No special preparation (except removal of all metal) is required from the patient.
It is valid because what is found in the scan is then often found in reality. They are accurate for checking abnormalities in the brain and the rest of the body.
More ethical – animals do not need to be used.
Replicable – it can be repeated and the same results found – the results can be checked by more than one person for objectivity.

10. Magnetic Resonance Imaging (MRI)
Disadvantages
MRI scans are stressful because an injection has to be given, they are extremely noisy and they can be claustrophobic. Stress should not be imposed on a patient without careful consideration of ethical guidelines and issues.
MRI scanning only measures particular things. There are for example clear images of soft tissue and body organs but brain activity is not measured. Knowledge from such scans is limited.

11. Functional Magnetic Resonance Imaging (fMRI)
Functional magnetic resonance imaging, or FMRI, is a technique for measuring brain activity.
It works by detecting the changes in blood oxygenation and flow that occur in response to neural activity – when a brain area is more active it consumes more oxygen and to meet this increased demand blood flow increases to the active area.
FMRI can be used to produce activation maps showing which parts of the brain are involved in a particular mental process.
For fMRI, your head may be placed in a brace designed to help hold it still. This brace may include a mask that is created especially for you. You may be given special goggles and/or earphones to wear, so that audio-visual stimuli (for example, a projection from a computer screen or recorded sounds) may be administered during the scan.
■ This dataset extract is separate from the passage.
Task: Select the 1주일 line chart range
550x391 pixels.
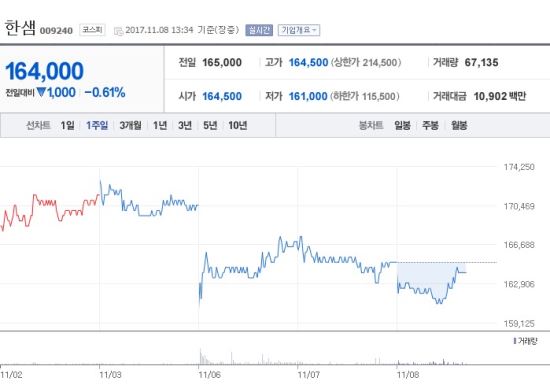Action: [x=97, y=125]
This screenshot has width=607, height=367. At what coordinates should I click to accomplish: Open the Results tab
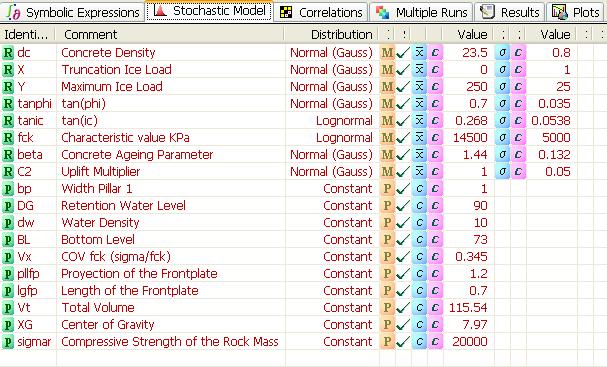[x=510, y=12]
12. fMRI scans Advantages Disadvantages
Dispute over whether or not it actual measures what it claims to measure – e.g. increased levels of oxygen could be in preparation for neural activity, not because of it.
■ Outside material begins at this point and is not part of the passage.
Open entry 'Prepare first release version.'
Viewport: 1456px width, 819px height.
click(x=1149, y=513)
Very noisy. (small signals and lots of ‘noise’ make it difficult to pick up changes in oxygenated blood flow.
The images produced must be interpreted carefully, since correlation does not imply causality, and brain processes are complex and often non-localized.
Statistical methods must be used carefully because they can produce false positives.
It can noninvasively record brain signals without risks of radiation inherent in other scanning methods, such as CT or PET scans.
It has high spatial resolution. 2–3 mm is typical but resolution can be as good as 1mm.
It can record signal from all regions of the brain, unlike EEG/MEG which are biased towards the cortical surface.
fMRI is widely used and standard data-analysis approaches have been developed which allow researchers to compare results across labs.
fMRI produces compelling images of brain "activation".